Data Sources and File Formats Introduction

May 5, 2016

Included in the data sources that Drill supports are these key data sources:

  • HBase
  • Hive
  • MapR-DB
  • File system

Drill considers data sources to have either a strong schema or a weak schema.

The following table describes each schema type:

Schema Type Description
Strong With the exception of text file data sources, Drill verifies that data sources associated with a strong schema contain data types compatible with those used in the query. Drill also verifies that the columns referenced in the query exist in the underlying data sources. If the columns do not exist, CREATE VIEW fails.
Weak Drill does not verify that data sources associated with a weak schema contain data types compatible with those used in the query. Drill does not verify if columns referenced in a query on a Parquet data source exist, therefore CREATE VIEW always succeeds. In the case of JSON files, Drill does not verify if the files contain the maps specified in the view.

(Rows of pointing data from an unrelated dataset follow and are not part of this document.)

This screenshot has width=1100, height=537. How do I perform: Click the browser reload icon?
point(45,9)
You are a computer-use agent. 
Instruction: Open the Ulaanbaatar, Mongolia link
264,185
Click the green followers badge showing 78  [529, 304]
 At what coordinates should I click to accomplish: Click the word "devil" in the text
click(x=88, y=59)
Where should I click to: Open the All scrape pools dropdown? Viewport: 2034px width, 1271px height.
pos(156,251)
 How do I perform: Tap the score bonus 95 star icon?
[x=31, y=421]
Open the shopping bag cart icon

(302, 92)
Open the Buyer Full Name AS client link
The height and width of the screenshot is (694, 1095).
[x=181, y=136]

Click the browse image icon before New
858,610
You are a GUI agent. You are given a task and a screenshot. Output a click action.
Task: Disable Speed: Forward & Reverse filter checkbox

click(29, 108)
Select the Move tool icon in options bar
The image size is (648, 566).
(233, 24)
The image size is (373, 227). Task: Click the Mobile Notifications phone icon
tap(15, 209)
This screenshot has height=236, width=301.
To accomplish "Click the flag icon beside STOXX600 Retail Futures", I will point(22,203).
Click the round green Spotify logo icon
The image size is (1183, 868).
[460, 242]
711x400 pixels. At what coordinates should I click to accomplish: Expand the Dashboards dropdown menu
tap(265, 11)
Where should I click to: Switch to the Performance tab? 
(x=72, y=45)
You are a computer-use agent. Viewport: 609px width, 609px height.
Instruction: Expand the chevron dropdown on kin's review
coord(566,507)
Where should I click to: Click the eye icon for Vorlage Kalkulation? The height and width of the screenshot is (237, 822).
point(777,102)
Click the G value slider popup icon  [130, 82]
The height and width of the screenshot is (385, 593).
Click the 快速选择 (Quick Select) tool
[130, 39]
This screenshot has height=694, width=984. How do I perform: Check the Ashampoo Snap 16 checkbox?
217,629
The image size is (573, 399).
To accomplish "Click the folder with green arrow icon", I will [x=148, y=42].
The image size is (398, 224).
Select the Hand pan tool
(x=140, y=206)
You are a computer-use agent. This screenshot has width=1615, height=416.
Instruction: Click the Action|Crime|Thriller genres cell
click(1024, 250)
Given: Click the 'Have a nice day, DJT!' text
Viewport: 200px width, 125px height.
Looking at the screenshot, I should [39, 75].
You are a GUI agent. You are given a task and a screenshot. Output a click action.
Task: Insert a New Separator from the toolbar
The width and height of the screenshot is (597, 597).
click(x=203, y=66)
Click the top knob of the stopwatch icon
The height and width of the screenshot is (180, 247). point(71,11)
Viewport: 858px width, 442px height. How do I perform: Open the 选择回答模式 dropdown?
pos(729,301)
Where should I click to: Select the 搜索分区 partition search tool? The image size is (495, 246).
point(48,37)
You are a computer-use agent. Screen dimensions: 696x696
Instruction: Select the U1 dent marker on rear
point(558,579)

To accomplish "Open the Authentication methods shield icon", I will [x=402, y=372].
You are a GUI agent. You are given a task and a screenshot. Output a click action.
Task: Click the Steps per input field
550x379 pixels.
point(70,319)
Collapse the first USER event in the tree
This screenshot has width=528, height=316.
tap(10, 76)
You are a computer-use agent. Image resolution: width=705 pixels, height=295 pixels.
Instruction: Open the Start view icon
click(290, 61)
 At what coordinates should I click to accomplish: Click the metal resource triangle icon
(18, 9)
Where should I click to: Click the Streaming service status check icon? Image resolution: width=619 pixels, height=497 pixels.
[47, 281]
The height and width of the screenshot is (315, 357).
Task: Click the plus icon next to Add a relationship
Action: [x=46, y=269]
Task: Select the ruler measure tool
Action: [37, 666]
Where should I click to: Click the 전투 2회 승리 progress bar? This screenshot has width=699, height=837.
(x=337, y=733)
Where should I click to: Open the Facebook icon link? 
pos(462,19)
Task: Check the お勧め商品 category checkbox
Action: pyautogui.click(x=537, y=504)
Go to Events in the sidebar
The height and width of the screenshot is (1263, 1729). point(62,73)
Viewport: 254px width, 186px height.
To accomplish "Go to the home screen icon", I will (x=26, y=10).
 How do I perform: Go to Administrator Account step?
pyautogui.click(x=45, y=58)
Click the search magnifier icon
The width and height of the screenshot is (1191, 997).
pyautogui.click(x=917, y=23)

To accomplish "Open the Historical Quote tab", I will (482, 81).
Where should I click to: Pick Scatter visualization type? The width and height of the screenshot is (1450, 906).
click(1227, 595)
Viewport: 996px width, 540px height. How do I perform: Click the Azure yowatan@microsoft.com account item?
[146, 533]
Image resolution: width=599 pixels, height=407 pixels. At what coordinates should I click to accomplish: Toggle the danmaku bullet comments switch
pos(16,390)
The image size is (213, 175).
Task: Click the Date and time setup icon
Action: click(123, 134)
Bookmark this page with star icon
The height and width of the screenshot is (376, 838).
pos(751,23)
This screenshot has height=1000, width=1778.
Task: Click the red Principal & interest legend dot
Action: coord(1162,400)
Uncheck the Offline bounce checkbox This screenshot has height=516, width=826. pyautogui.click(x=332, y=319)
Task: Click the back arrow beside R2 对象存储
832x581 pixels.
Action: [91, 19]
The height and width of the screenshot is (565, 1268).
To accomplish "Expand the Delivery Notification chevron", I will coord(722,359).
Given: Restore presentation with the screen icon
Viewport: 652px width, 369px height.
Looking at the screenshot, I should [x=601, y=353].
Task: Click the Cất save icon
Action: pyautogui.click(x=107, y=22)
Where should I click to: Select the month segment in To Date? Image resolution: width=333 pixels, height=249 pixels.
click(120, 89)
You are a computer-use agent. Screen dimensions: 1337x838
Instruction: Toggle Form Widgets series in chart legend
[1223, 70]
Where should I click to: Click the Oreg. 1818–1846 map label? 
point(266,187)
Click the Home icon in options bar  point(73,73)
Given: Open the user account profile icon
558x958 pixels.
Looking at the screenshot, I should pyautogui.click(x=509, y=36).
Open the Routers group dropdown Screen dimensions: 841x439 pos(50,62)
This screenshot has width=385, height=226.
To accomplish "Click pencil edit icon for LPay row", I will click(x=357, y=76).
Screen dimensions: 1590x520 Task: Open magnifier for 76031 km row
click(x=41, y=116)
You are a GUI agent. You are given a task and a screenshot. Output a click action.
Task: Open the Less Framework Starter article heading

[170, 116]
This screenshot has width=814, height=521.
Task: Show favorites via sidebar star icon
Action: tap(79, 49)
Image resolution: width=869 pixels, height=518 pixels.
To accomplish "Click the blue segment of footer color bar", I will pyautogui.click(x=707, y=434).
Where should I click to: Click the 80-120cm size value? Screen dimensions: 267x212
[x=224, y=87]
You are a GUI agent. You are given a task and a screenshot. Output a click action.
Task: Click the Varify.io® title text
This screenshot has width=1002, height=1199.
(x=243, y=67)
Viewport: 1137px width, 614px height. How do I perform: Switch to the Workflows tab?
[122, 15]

The following table lists the current categories of schema and the data sources associated with each:

Strong Schema Weak Schema
Data Sources views, hive tables, hbase column families, text json, mongodb, hbase column qualifiers, parquet

Drill supports the following input formats for data:

  • Avro
  • CSV (Comma-Separated-Values)
  • TSV (Tab-Separated-Values)
  • PSV (Pipe-Separated-Values)
  • Parquet
  • MapR-DB*
  • Hadoop Sequence Files

* Only available when you install Drill on a cluster using the mapr-drill package.

You set the input format for data coming from data sources to Drill in the workspace portion of the storage plugin definition. The default input format in Drill is Parquet.

You change one of the store property in the sys.options table to set the output format of Drill data. The default storage format for Drill CREATE TABLE AS (CTAS) statements is Parquet.